(Set of tasks):
**A.** Translate this sentence from the Invisible Text Scanner page below into German: "The Invisible Text Scanner is designed to detect and remove non-printable, invisible Unicode characters from text inputs."
**B.** Using the Invisible Text Scanner page below, decide whether each statement agrees with it. Answer yes or no for each and quote the words of the page that decide it.
(i) The scanner removes characters in the 'Cn' category.
(ii) Supplementary Private Use Area-B runs from U+F0000 to U+FFFFD.
(iii) Testing the new policy is a required step.
**C.** Answer these questions from the Invisible Text Scanner page below.
(i) What Unicode range is given for the Basic Multilingual Plane?
(ii) What kind of attacks does the scanner help safeguard against?
(iii) Which scanner is to be selected when creating the policy for Invisible Text detection?

(Document passage):
↓

Invisible Text Scanner
(Input scanner)
Last updated
(Input scanner)
Last updated
The Invisible Text Scanner is designed to detect and remove non-printable, invisible Unicode characters from text inputs. This is crucial for maintaining text integrity in Large Language Models (LLMs) and safeguarding against steganography-based attacks.
The scanner targets invisible Unicode characters, particularly in the Private Use Areas (PUA) of Unicode, which include:
Basic Multilingual Plane: U+E000 to U+F8FF
Supplementary Private Use Area-A: U+F0000 to U+FFFFD
Supplementary Private Use Area-B: U+100000 to U+10FFFD
These characters, while valid in Unicode, are not rendered by most fonts but can be checked .
It detects and removes characters in categories 'Cf' (Format characters), 'Cc' (Control characters), 'Co' (Private use characters), and 'Cn' (Unassigned characters), which are typically non-printable.
Invisible Text Detection Policy for AI Chatbot
Create a new policy as same as shown in LLM Guardrails Policy, for Invisible Text detection select scanner Invisible Text.
Optionally, perform a test to ensure the policy is functioning as intended. Check that Invisible Text is detected and blocked as specified.

↑

(Dataset content):

↓

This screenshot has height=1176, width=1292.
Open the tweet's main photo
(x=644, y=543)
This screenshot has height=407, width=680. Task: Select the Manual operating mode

↑

(Solutions):
**A.** Der Invisible Text Scanner ist dafür konzipiert, nicht druckbare, unsichtbare Unicode-Zeichen zu erkennen und aus Texteingaben zu entfernen.

**B.**
(i) Yes: "It detects and removes characters in categories 'Cf' (Format characters), 'Cc' (Control characters), 'Co' (Private use characters), and 'Cn' (Unassigned characters)"
(ii) No: "Supplementary Private Use Area-B: U+100000 to U+10FFFD"
(iii) No: "Optionally, perform a test to ensure the policy is functioning as intended."

**C.**
(i) U+E000 to U+F8FF
(ii) Steganography-based attacks
(iii) Invisible Text